##### The input #####

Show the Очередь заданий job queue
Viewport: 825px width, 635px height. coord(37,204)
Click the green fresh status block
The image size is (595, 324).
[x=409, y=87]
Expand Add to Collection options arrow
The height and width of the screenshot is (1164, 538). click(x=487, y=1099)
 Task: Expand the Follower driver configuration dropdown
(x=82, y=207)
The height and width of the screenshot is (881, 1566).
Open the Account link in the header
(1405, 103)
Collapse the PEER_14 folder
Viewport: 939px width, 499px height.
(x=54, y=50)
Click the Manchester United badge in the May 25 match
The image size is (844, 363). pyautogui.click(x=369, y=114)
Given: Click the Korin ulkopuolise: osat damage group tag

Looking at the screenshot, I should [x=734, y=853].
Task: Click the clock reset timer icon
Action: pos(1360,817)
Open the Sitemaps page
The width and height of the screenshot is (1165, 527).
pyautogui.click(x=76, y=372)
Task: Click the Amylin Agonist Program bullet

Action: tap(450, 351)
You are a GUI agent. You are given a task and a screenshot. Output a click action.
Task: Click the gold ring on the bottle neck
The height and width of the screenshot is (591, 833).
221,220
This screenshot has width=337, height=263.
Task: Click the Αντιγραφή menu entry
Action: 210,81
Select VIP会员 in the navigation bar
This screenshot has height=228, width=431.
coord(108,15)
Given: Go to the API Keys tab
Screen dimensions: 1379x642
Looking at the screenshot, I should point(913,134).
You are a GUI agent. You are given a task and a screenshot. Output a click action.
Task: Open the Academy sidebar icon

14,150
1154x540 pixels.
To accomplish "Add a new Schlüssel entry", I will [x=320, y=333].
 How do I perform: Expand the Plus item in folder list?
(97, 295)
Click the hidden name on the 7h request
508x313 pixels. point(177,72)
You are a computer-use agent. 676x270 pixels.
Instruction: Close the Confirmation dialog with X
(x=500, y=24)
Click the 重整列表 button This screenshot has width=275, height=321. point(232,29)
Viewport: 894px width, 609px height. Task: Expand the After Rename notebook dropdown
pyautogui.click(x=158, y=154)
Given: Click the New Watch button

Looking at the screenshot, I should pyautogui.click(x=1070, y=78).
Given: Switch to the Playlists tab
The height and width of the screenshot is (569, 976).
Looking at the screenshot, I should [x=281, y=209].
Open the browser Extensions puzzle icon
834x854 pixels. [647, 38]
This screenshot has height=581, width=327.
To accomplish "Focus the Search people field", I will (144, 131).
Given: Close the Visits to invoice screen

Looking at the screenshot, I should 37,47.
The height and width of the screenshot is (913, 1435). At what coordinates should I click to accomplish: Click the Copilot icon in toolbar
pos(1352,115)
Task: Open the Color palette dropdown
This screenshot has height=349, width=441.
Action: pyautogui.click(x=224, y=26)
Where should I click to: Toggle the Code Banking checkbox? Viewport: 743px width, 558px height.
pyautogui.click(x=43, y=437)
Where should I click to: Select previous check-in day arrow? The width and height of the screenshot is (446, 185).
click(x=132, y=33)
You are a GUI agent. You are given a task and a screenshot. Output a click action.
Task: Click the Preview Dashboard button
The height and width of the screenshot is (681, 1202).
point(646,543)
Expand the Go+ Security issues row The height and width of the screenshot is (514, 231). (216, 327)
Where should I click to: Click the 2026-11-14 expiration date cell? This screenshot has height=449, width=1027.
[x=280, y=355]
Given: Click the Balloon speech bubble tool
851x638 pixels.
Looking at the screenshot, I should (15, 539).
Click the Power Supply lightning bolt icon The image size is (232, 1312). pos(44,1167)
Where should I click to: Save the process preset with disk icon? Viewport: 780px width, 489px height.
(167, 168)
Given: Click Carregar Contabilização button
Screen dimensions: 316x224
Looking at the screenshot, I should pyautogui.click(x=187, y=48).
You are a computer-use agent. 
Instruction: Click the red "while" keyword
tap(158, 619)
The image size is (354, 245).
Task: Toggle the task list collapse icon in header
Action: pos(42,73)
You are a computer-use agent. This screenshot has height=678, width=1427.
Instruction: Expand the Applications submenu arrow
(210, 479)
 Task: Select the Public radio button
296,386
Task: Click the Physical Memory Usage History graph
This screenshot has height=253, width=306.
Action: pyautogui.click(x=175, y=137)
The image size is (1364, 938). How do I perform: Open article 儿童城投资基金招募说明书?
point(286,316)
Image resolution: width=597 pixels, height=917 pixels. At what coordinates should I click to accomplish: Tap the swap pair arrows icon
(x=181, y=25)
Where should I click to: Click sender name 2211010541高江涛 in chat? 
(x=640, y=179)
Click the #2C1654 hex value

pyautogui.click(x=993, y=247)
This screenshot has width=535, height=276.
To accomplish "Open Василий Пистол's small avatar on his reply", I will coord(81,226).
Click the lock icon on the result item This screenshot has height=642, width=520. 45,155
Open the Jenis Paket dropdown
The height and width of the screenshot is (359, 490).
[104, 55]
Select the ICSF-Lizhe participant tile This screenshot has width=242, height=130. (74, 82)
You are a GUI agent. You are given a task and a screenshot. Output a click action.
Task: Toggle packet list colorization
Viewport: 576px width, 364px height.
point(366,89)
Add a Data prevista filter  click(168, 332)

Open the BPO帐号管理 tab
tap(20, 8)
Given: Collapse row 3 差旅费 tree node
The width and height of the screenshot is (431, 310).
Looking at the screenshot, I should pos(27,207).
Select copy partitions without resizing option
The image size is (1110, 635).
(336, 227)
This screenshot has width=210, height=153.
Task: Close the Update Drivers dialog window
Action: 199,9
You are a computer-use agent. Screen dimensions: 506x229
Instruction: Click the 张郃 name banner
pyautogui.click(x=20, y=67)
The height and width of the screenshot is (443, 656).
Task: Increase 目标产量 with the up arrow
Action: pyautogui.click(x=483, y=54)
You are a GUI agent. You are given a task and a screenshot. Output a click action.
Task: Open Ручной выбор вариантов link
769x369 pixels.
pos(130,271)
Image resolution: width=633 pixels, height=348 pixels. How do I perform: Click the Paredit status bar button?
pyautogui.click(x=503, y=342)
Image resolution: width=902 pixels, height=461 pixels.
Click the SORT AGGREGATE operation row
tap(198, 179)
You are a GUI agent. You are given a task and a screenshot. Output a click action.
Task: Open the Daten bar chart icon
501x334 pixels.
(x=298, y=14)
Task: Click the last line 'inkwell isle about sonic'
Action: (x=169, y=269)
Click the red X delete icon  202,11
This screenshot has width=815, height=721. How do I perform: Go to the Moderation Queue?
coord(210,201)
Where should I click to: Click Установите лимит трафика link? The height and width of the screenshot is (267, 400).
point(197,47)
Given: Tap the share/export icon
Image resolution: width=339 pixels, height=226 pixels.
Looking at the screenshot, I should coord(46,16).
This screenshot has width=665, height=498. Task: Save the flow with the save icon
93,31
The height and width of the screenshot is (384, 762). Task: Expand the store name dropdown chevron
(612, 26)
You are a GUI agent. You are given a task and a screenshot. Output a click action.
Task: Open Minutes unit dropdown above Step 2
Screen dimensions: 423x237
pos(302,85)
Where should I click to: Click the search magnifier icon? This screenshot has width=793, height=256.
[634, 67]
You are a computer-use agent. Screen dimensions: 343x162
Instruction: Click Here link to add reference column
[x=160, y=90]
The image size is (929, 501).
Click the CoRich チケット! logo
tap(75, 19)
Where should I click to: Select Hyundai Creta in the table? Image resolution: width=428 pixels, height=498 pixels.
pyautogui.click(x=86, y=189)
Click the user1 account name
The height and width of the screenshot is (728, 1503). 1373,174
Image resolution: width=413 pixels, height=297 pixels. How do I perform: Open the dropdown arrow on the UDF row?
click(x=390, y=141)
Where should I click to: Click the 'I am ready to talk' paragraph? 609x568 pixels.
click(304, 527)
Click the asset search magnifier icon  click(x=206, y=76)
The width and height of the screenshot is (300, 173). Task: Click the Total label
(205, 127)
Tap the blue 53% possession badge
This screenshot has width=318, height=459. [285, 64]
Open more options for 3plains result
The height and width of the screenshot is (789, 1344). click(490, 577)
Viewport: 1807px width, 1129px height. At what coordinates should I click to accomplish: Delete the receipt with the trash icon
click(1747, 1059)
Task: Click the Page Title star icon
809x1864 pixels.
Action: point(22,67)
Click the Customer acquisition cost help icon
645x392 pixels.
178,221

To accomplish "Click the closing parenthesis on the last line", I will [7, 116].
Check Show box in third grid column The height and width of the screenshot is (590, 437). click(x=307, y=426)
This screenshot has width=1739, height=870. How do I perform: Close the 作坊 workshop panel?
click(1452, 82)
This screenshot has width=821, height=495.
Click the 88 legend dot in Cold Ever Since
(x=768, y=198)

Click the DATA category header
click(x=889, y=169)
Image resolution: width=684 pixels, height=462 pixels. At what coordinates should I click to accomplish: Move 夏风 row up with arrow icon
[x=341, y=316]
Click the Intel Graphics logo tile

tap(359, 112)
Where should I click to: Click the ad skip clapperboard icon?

#####

• _Your task_
Using the data above, reproduce exactly the lines from the line that contains "Expand the Go+" through the line that contains "Task: Click the Physical", including both.

• _Reply to the task_
Expand the Go+ Security issues row The height and width of the screenshot is (514, 231). (216, 327)
Where should I click to: Click the 2026-11-14 expiration date cell? This screenshot has height=449, width=1027.
[x=280, y=355]
Given: Click the Balloon speech bubble tool
851x638 pixels.
Looking at the screenshot, I should (15, 539).
Click the Power Supply lightning bolt icon The image size is (232, 1312). pos(44,1167)
Where should I click to: Save the process preset with disk icon? Viewport: 780px width, 489px height.
(167, 168)
Given: Click Carregar Contabilização button
Screen dimensions: 316x224
Looking at the screenshot, I should pyautogui.click(x=187, y=48).
You are a computer-use agent. 
Instruction: Click the red "while" keyword
tap(158, 619)
The image size is (354, 245).
Task: Toggle the task list collapse icon in header
Action: pos(42,73)
You are a computer-use agent. This screenshot has height=678, width=1427.
Instruction: Expand the Applications submenu arrow
(210, 479)
 Task: Select the Public radio button
296,386
Task: Click the Physical Memory Usage History graph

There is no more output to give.